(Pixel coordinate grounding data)
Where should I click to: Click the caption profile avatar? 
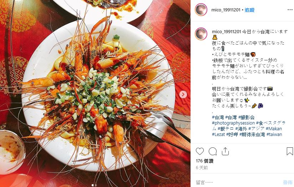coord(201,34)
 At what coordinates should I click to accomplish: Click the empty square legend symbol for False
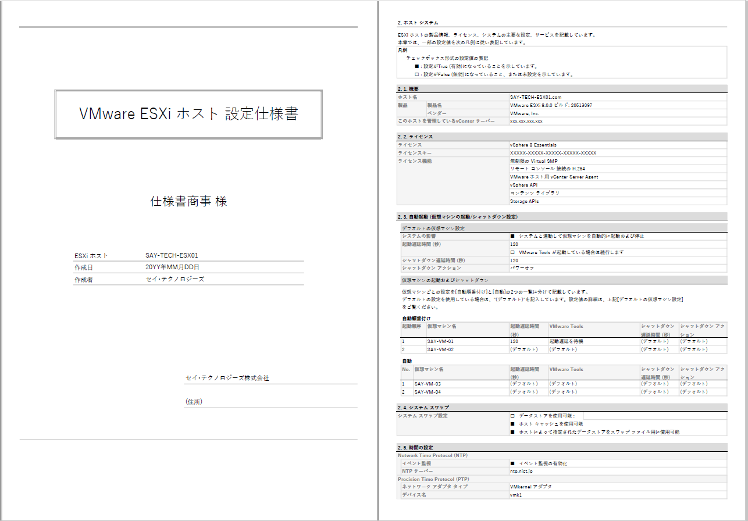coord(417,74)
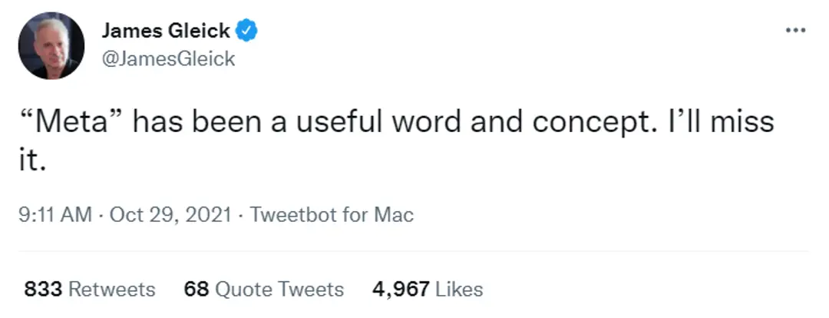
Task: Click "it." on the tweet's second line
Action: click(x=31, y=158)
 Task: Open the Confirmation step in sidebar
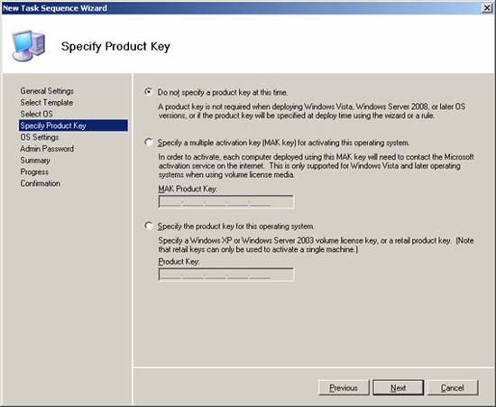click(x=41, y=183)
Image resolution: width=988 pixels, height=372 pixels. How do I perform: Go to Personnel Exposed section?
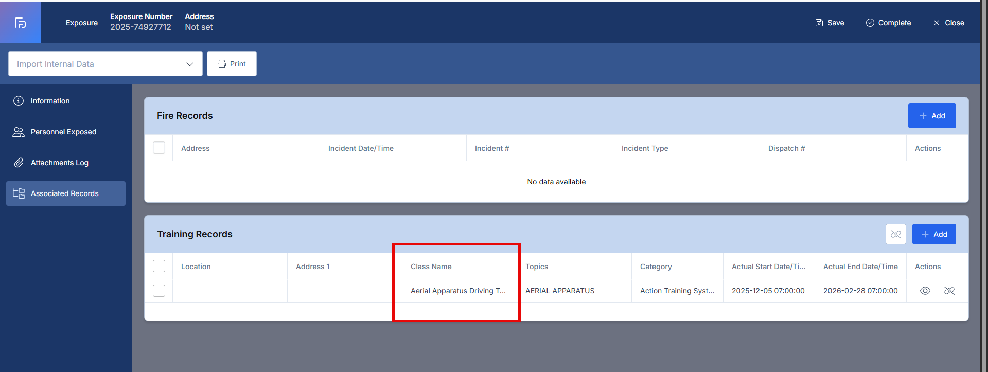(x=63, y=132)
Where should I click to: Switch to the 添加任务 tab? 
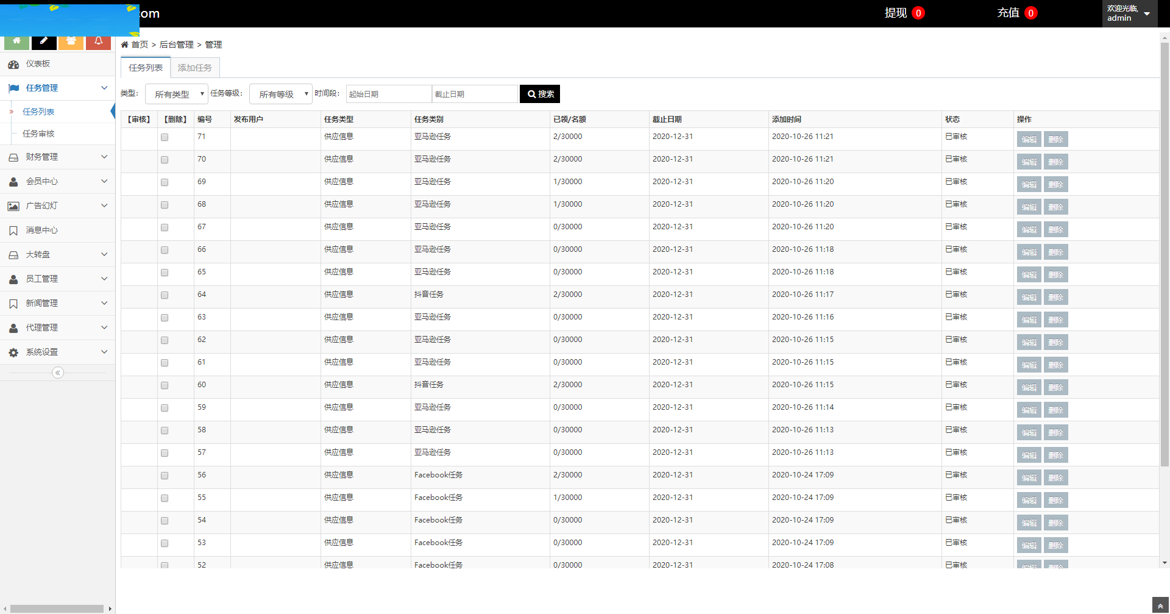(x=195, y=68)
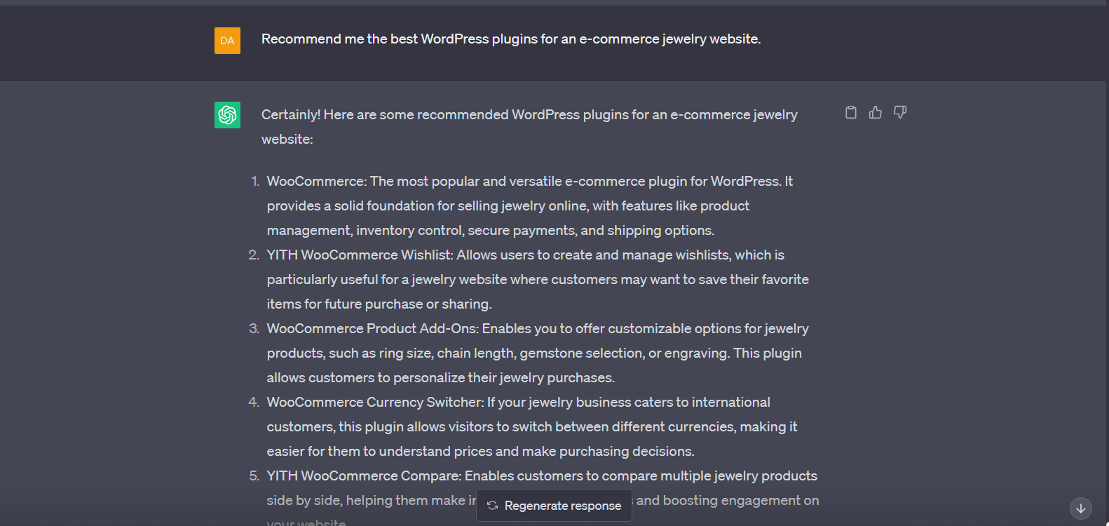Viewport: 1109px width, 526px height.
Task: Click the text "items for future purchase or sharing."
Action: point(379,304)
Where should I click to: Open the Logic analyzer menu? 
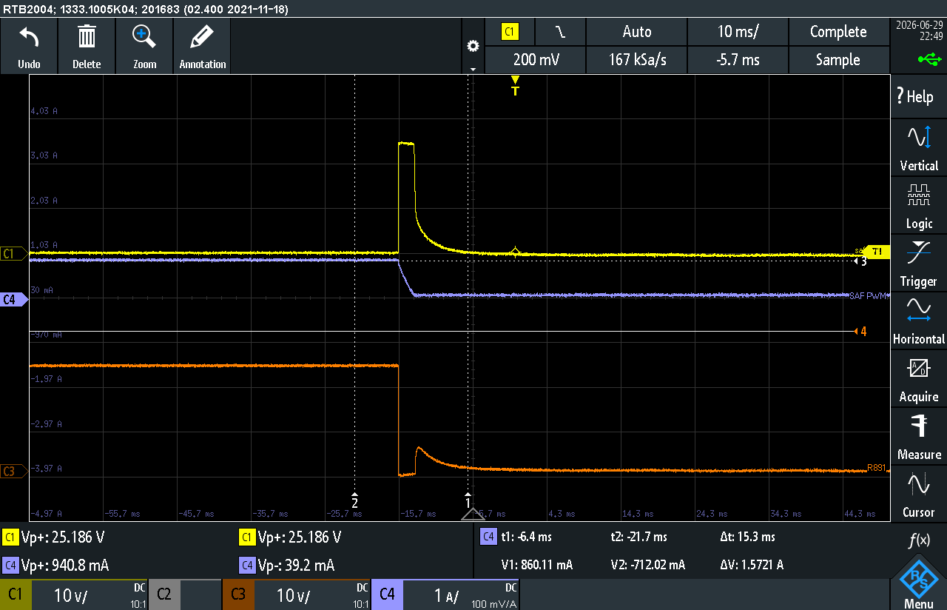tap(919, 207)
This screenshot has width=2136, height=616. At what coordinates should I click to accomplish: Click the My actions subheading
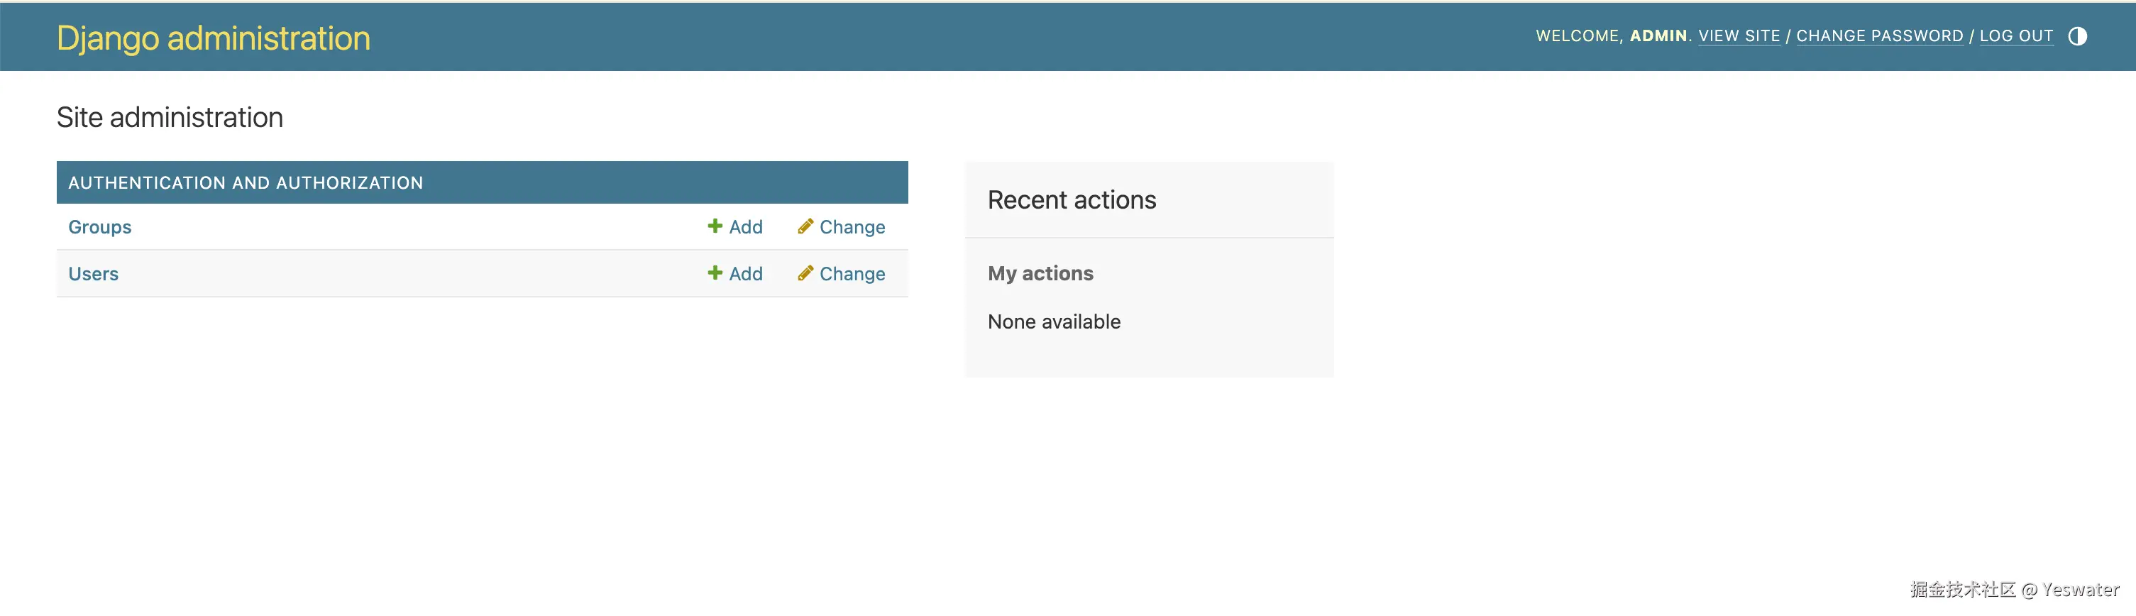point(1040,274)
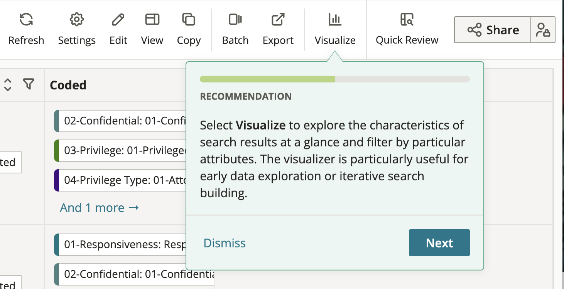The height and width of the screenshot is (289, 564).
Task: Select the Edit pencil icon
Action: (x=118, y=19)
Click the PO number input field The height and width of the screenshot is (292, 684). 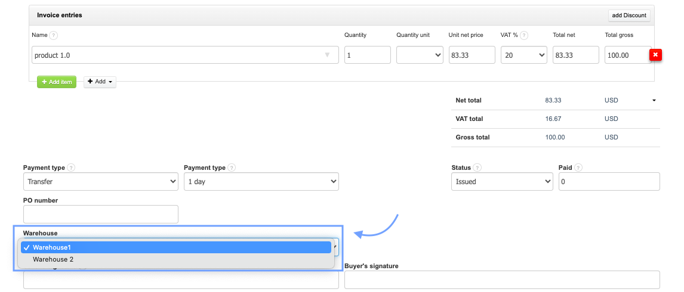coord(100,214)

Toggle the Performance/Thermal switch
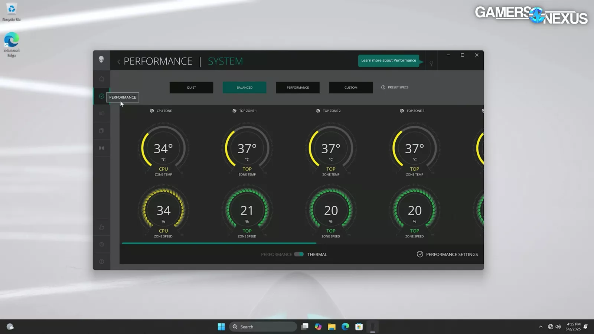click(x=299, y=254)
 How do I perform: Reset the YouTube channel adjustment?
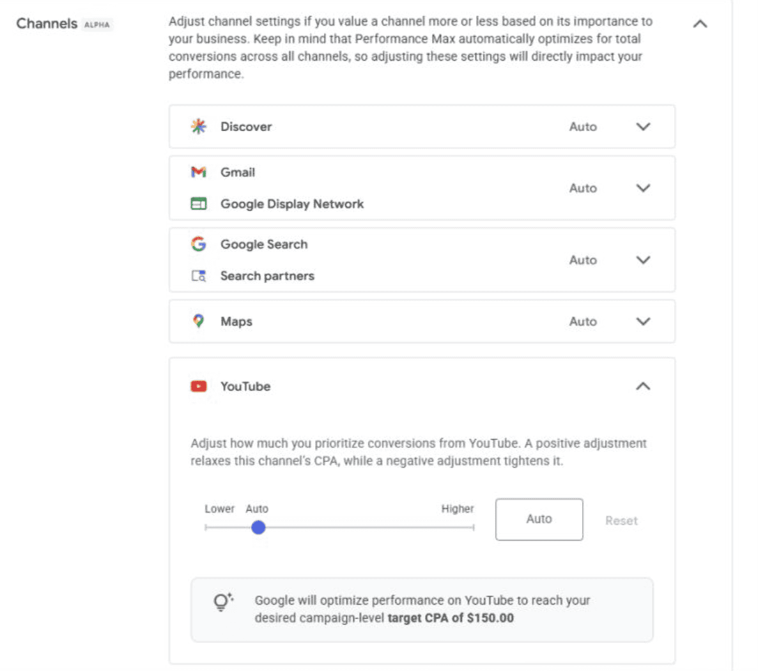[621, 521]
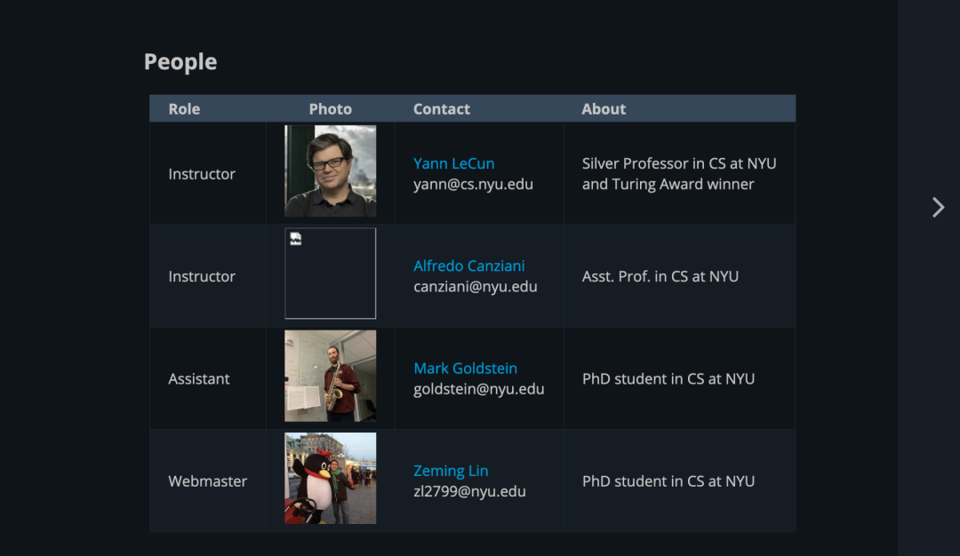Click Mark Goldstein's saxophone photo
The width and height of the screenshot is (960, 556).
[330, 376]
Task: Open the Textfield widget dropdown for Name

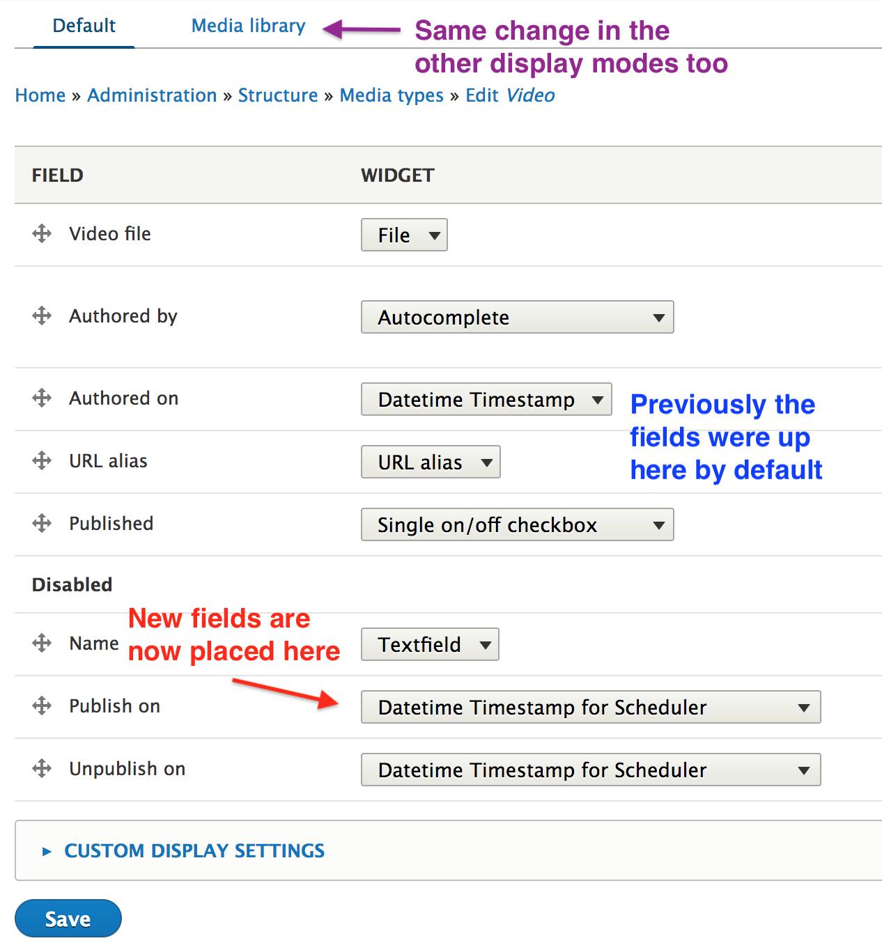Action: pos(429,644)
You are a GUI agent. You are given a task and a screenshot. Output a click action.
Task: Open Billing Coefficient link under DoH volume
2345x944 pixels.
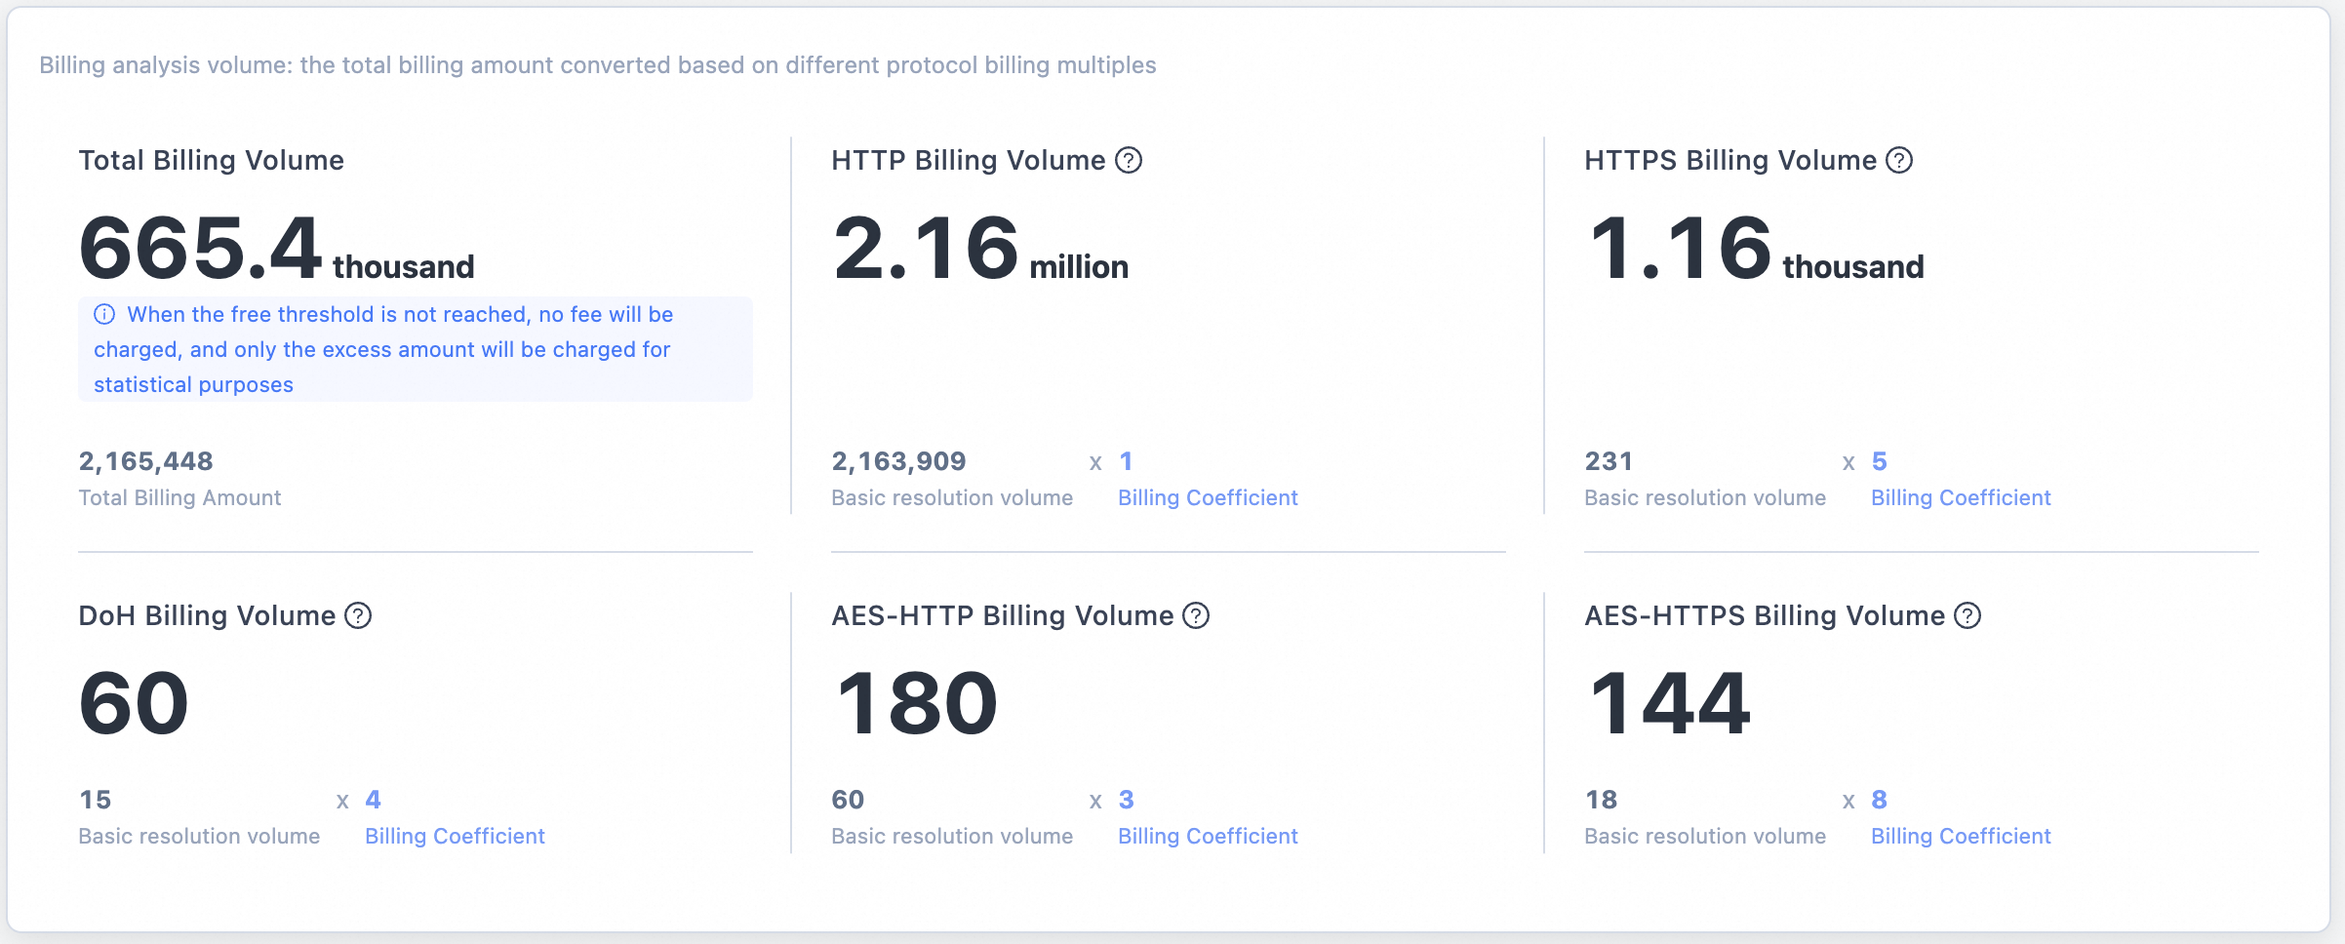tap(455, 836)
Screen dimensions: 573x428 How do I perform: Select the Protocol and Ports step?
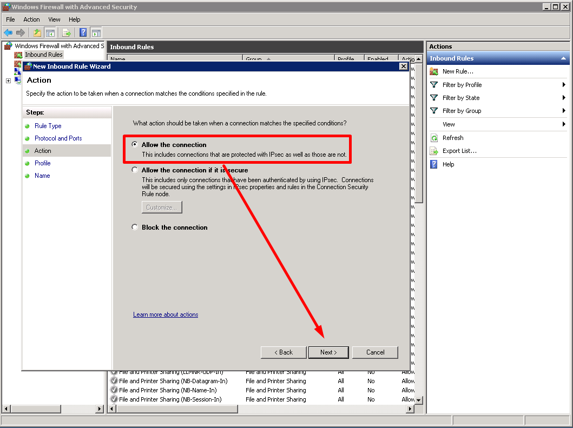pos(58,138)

What is being asked ::
With all pictures excluded, output exactly the lines from the one containing "Toggle the Performance/Thermal switch" through the final line of the entries, inclusive.

Output ::
Toggle the Performance/Thermal switch
click(x=299, y=254)
 How do I perform: Reset the YouTube channel adjustment?
[621, 521]
Click Mark Goldstein's saxophone photo
The width and height of the screenshot is (960, 556).
[330, 376]
Task: Open the Textfield widget dropdown for Name

Action: pos(429,644)
You are a GUI agent. You are given a task and a screenshot. Output a click action.
Task: Open Billing Coefficient link under DoH volume
2345x944 pixels.
tap(455, 836)
Screen dimensions: 573x428 How do I perform: Select the Protocol and Ports step?
pos(58,138)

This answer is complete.